Esa acumulación de decepciones es en opinión de Ana Cánovas: "La razón por la que tantas personas han acabado manifestándose".
Protesta celebrada a las puertas de la Consejería de Educación. UGT
UGT y las voces de los opositores coinciden en que el sistema actual está agotado. Del Vas defiende que el Real Decreto que regula el acceso a la función docente ha quedado obsoleto y que hace falta trabajar en un nuevo modelo.
A su juicio, la oposición actual genera demasiada subjetividad y no garantiza una evaluación homogénea entre tribunales.
Cánovas comparte esa crítica y va más allá al pedir un cambio hacia pruebas tipo test. Considera que un examen de desarrollo no es razonable en una oposición de este calibre porque deja demasiado margen a interpretaciones distintas y depende, además, de factores como el tribunal, el momento del día o la manera de leer cada ejercicio.

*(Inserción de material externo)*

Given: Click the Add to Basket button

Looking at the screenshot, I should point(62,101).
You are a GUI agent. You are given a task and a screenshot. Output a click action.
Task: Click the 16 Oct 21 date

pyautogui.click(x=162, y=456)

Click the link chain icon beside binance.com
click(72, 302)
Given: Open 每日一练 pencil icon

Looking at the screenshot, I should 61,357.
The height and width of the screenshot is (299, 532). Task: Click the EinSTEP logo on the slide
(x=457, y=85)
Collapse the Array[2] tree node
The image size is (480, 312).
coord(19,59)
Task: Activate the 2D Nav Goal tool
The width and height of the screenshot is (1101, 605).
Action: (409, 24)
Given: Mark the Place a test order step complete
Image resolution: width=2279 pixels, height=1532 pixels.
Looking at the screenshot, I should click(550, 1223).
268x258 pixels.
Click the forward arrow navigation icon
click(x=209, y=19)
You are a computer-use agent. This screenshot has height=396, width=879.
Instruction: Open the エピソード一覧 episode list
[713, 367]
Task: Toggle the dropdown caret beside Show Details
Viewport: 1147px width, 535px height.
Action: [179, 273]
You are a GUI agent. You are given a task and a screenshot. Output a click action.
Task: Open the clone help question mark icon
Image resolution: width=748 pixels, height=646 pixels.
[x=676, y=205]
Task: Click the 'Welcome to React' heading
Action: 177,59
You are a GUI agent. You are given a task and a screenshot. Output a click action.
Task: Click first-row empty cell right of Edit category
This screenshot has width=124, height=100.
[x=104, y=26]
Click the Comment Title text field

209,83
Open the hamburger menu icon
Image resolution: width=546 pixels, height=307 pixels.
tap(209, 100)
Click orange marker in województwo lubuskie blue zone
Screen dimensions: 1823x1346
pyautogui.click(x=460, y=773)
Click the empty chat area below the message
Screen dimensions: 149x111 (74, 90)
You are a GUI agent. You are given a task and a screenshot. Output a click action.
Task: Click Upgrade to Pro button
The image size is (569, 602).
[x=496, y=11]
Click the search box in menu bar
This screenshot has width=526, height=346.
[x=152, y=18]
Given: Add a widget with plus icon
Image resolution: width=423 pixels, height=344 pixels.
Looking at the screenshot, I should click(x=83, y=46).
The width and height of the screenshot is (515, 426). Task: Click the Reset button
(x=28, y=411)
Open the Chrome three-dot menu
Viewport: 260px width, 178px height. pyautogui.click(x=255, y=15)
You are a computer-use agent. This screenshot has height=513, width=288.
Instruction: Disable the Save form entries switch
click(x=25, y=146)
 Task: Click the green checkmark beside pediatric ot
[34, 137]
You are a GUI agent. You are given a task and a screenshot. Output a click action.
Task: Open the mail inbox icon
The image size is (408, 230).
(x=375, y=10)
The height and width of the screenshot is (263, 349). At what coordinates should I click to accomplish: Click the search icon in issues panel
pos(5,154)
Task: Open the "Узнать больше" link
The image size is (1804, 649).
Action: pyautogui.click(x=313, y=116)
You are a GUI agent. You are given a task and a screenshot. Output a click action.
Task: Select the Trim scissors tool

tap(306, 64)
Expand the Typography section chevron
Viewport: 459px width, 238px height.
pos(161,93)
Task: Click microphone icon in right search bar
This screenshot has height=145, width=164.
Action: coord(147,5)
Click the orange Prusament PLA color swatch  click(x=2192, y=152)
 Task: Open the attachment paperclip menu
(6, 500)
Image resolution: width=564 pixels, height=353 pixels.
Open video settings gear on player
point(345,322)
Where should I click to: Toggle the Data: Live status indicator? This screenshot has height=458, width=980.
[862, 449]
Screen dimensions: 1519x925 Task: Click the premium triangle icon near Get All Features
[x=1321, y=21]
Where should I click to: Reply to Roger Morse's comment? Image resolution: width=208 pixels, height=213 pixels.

Para ella, un test corregido de forma objetiva por una máquina ofrecería más justicia y menos problemas.
Del Vas coincide en esa idea de mayor objetividad y también defiende que la prueba oral vaya primero, porque es ahí donde el aspirante demuestra realmente si está preparado para dar clase. “Es donde el alumno demuestra lo que vale”, señala, al entender que esa parte práctica refleja mejor la capacidad docente.
La polémica no se queda en las notas ni en el formato del examen. También afecta al futuro de las plantillas docentes. UGT advierte de que todavía no se sabe cuántas plazas quedarán desiertas, pero da por hecho que habrá vacantes sin cubrir.
Para el sindicato, eso demuestra que el sistema no está resolviendo el problema de fondo y que la tasa de interinidad sigue siendo demasiado alta en la Región de Murcia.
Ana Cánovas añade otra lectura: considera que detrás de este modelo hay un interés por reducir el número de interinos y limitar el acceso a las plazas.
Llega incluso a hablar de una “mano negra” desde Europa para rebajar plantillas, una sospecha que expresa como explicación del resultado de estas pruebas. Aunque su afirmación refleja sobre todo su malestar, sí evidencia hasta qué punto el descontento entre los aspirantes ha llegado a un punto de ruptura.
Piden explicaciones
Tanto la sindicalista Toñi del Vas como la opositora Ana Cánovas reclaman "explicaciones" y "cambios" en las oposiciones. Ese sentimiento se repite entre los asistentes esta semana, a una protesta frente a la Consejería de Educación en Murcia.
La sindicalista insiste en que la Consejería debe tomar medidas que clarifiquen el proceso y den respuesta a las peticiones de los aspirantes.
La opositora, por su parte, pide que el esfuerzo de tantos años no caiga en saco roto y que el sistema deje de castigar a quienes, según ellas, han hecho bien su trabajo.
Cánovas resume su estado de ánimo en una mezcla de desilusión y dolor, aunque no renuncia a seguir intentándolo. “Hay que seguir luchando por lo que uno quiere”, afirma, al mismo tiempo que denuncia que una oposición no puede depender de decisiones tan poco transparentes.
Del Vas, por su parte, considera que el malestar es comprensible y que la Administración debe reaccionar antes de que la crisis de confianza en el sistema sea todavía mayor.
En Murcia, las oposiciones han terminado convertidas en un examen sobre el propio examen. Y, por ahora, la nota del sistema está lejos del aprobado.